UK grandmother jailed for placing her brother in a Portuguese care home

prisonA 71-year-old grandmother has been jailed in the UK for taking her elderly brother to a care home in Portugal in defiance of a court order.

John Hemming, a former Liberal Democrat MP commented on the case “...in my view it stinks.”

Teresa Kirk has been given a six months sentence for contempt of court after taking her elderly brother, a dementia sufferer, to his native Portugal and refusing to obey a court order to return the 80-year-old to the UK.

The man was born in Madeira and had lived in Devon for 50 years with a "large circle of friends but did not have the capacity to make decisions about his own care,” according to a court transcript.

Mrs Kirk removed her brother from his home to hers in 2014 and the next year took him to the Algarve on holiday where he became ill, was treated and then transferred to a nursing home near Tavira despite social services in the UK saying that it was in the man’s best interests to stay in a care home in the UK.

The highly secretive Court of Protection agreed that Mrs Kirk held "deeply held, sincere beliefs" but that she had frustrated court orders.

"I am left with no alternative but to pass a sentence of imprisonment, however much I have made it perfectly clear that I do not wish to do so," said Mr Justice Newton who suspended the sentence for a week in the hope that Mrs Kirk brought her brother man back to the UK as the court had decreed.

Mrs Kirk is being held at Bronzefield prison in Surrey. John Hemming who has been following the case said that “this would be wrong if she was 25, but she is 71 and has been imprisoned for six months.

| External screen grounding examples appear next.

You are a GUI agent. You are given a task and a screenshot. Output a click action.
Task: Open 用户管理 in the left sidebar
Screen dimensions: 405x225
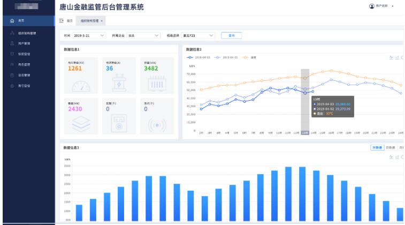tap(23, 43)
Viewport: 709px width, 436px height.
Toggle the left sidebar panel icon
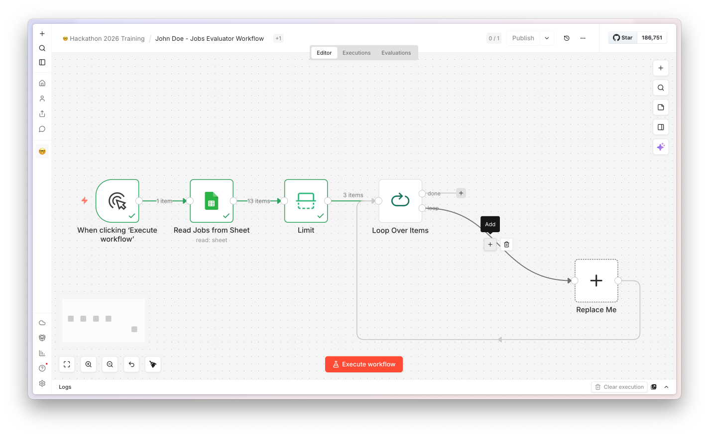coord(42,62)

“What's very important about this case is the public have no idea as to the validity of the reasoning for the court order. I have a better understanding - and in my view it stinks.

“I have been worried about secret imprisonments for some time. In this case, the judgment was held back from publication until some weeks after she was sent to jail.”

The Court of Protection was set up under the Mental Capacity Act 2005 to give social workers and lawyers the power to take over the lives of people, most of them elderly, who are ruled not to be capable of looking after their own affairs.

The court's decisions override any that the person's relatives have decided, even if they have power of attorney, like Mrs Kirk has over her brother's affairs.